I am something that does not exist (Ili)

Originally published in Queerulant_in (Jahrgang 2, Ausgabe 3 (6) – Dez 2013/Jan 2014).

Note: I will use the German word “schwul” for “gay male” in this article because English has no single word for the concept, and because “schwul” has a subtly different meaning from “gay male”. A great many Englishspeakers are offended by the English term “girlfag,” given that both”girl” and “fag” are at least potentially pejorative – a linguistic battle to which nobody has yet figured out a workable solution. Perhaps the German “schwule mädchen” will eventually be adopted into English.

I am something that many people will tell you does not exist. Schwul women (“girlfags”) and lesbian men (“guydykes”) cannot, by current gender-bound linguistic standards, be real. While the advent of trans identities in the last few decades has wrought significant changes in the meanings of “man” and “woman,” the words “schwul” and “lesbian” still have rigid definitions, even within the LGBTQ communities: only men can be schwul, only women can be lesbians. Anything else isn’t possible, per definitionem. And yet I, as well as an uncountable but significant number of men and women like me, feel strongly that we are these impossible identities, the schwul female, the male lesbian. To say that these identities are problematic is to understate the case dramatically.

Thinking the impossible

To begin with, it often takes years, perhaps even decades, for a nascent girlfag or guydyke to realize her or his tendencies. A woman may identify with schwul culture since puberty – but until she accepts the “impossible,” she may think she’s crazy, or the only one of her kind. She may try for years to reconcile herself to normative heterosexuality – after all, she likes guys, she must be straight, right?

Then one day she sees a TV show with a gay male character, or reads a bit of slash fiction, or simply looks around her circle of friends. She realizes that she’s schwul – and suddenly so many things become clear… at least for herself. Those around her, though, will probably not understand. She can’t explain how it’s possible that a woman can be schwul. How do you explain something when the language you speak lacks the words for it, when the culture you live in doesn’t see it as possible? (She may notice that she’s in a similarposition to a trans person a century ago, unable to explain how someone who looks unambiguously male could in fact be female, because the word and the concept of transgender have not yet been created.) Unless she is superhumanly self-confident, she will almost certainly falter, overwhelmed by the task of explaining an identity for which the words do not yet exist in common parlance. Doubts will arise: Can a woman really be schwul? A man lesbian? Or am I crazy?

Trans people in training?

In the modern world the general public has at least some awareness, however fallacious, about transgender identities – so girlfags and guydykes who are also gender-dysphoric may have an easier time explaining themselves. If you’re not just doubting your sexual orientation, but also your gender, the concept suddenly is easier to understand for many people. Of course, transsexuality isn’t accepted in all parts of society – but it’s possible, it’s thinkable!
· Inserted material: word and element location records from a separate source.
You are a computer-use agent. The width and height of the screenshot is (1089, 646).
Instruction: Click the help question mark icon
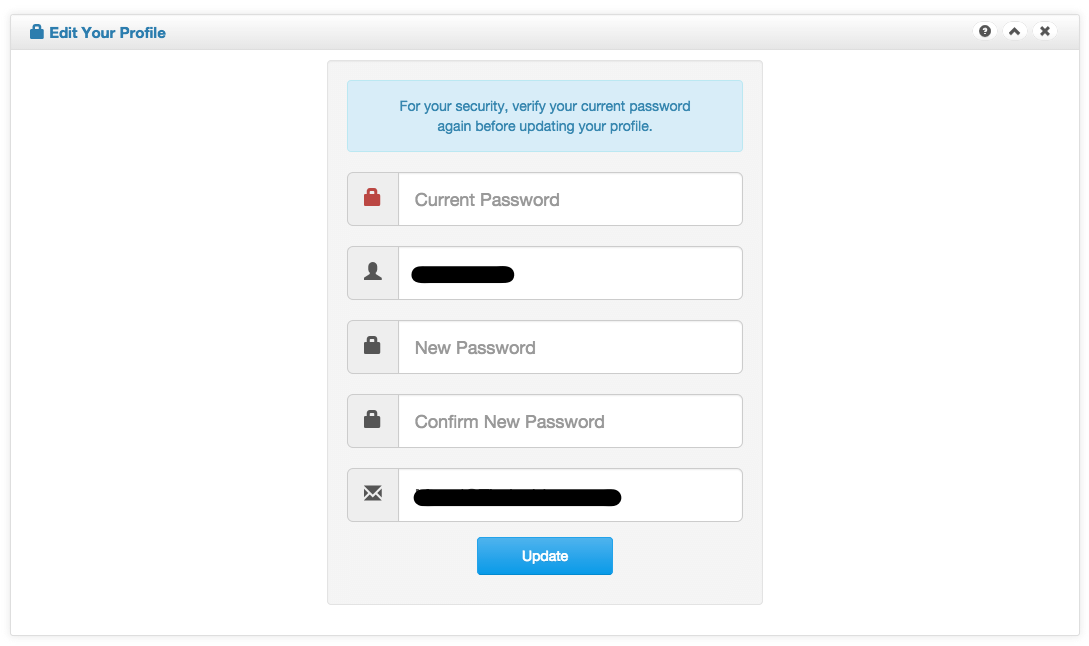pyautogui.click(x=985, y=31)
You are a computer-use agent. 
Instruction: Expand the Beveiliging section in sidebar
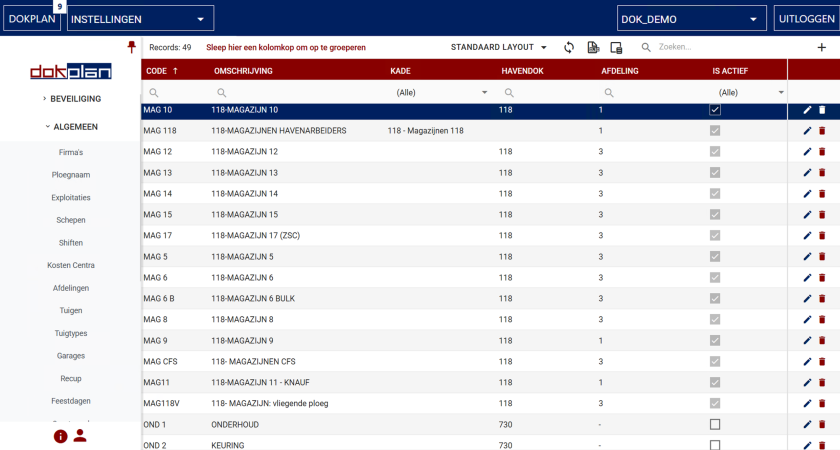click(71, 99)
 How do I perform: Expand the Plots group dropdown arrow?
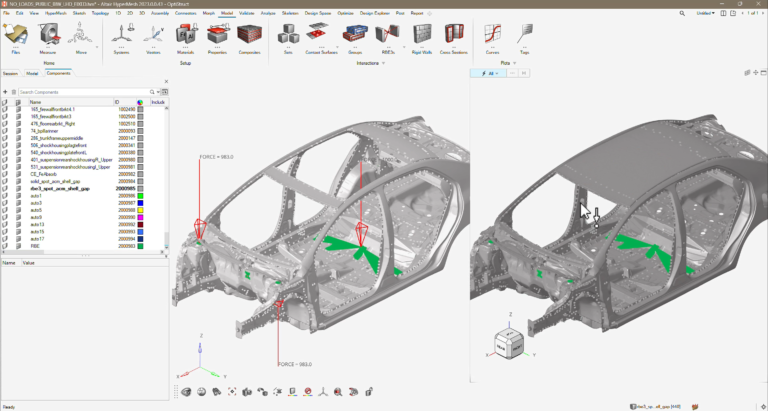[515, 63]
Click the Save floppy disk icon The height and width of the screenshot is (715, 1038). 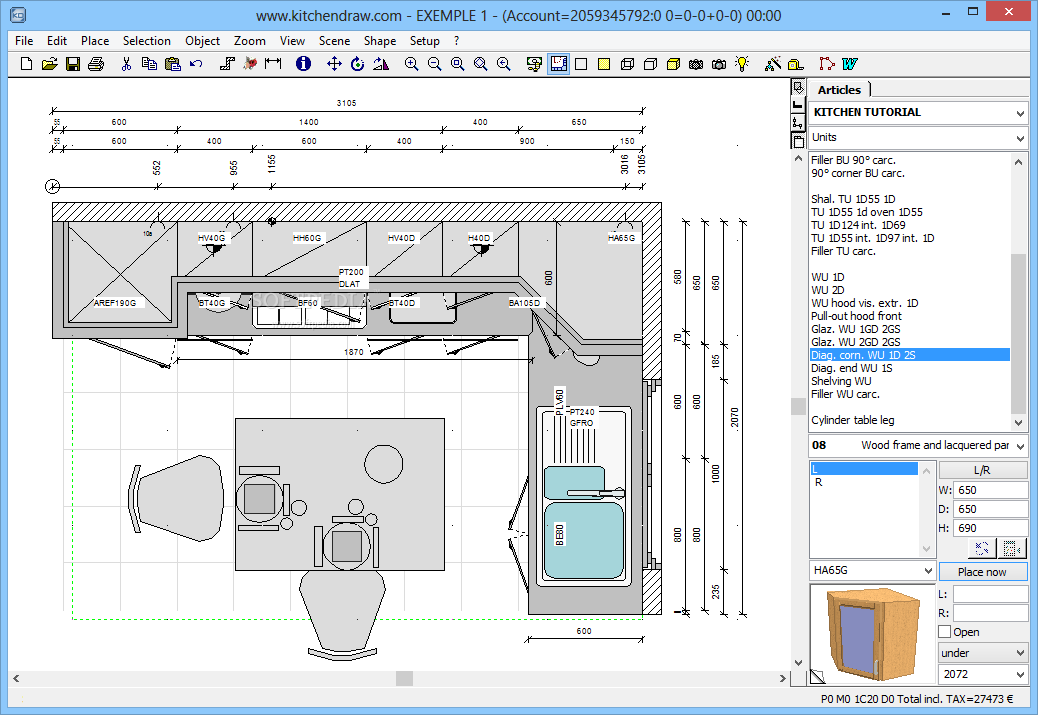(x=73, y=64)
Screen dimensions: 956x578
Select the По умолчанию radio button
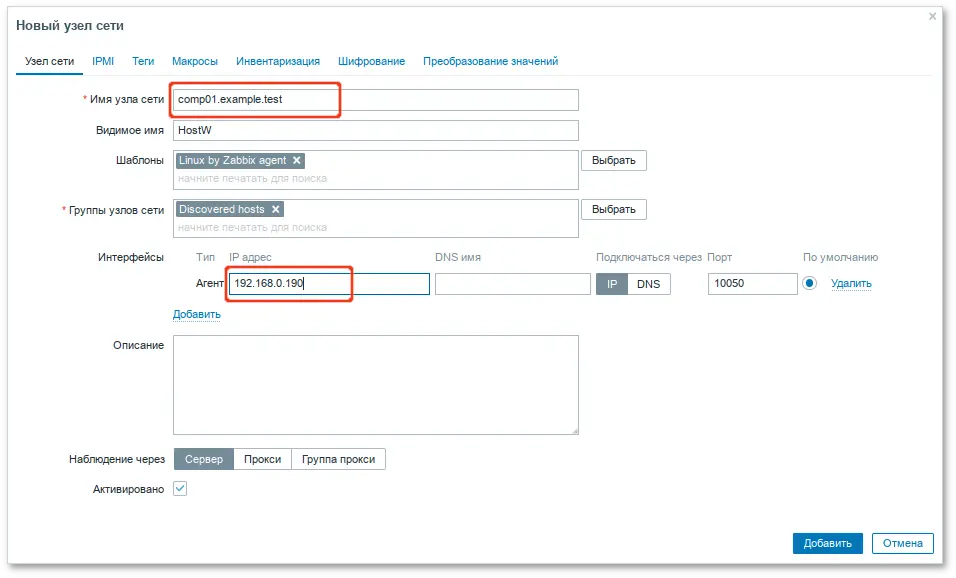point(808,284)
Saying “I’m a woman who feels male and I am attracted to men as a man” or one of the famous sentences „I’m a gay man in a woman’s body“ or „I want tob e a lesbian woman“ is at least conceivable, even if many people are uncomfortablewith the idea. The connection between gender and sexual orientation is still very firm, both within and outside the LGBTQ community.

However, a schwul woman who is comfortable in her female identity seems to have no chance of acceptance: if she insists on her female gender, she’ll be – in the worst cases – seen as a desperate heterosexual “fag hag,” or pathologized as someone with severe genderconfusion. Guydykes have it even worse, encountering open hostility in lesbian culture, where they are seen as perverts. Some gender-dysphoric guydykes are treated more gently, as pre-op pre-hormone trans women, but even this is far from certain.

This is where the girlfag and guydyke concept becomes controversial even within our own small community. Are girlfags and guydykes simply “gay trans people in training”? If so, why aren’t they all working toward transitioning, instead of fighting for recognition of a still rare and poorly understood identity? (1)

Being in between cis and trans, gay and straight

In reality, I think, girlfags and guydykes are somewhere in between, occupying a huge grey area between cis and trans, between homosexuality and heterosexuality. Girlfags, as an example, can be plotted on an axis, with heterosexual fag hags on the one side, gay transmen on the other, and girlfags somewhere in between. (The side toward which they lean is different from individual to individual.) Thus, some girlfags prefer male pronouns for themselves, some female pronouns. Some identify as female and prefer traditionally feminine clothing and makeup, whereas others say that “they always wanted to be a boy” and appear more like butch lesbians. What they have in common is that they are sufficiently between categories to feel uncomfortable calling themselves either “heterosexual females” or “gay trans men.”

For some gay trans men and lesbian trans women, the identity as girlfag or guydyke was a kind of interstage along the path to transition. But it would be wrong to assume that all girlfags or guydykes will eventually become transsexuals.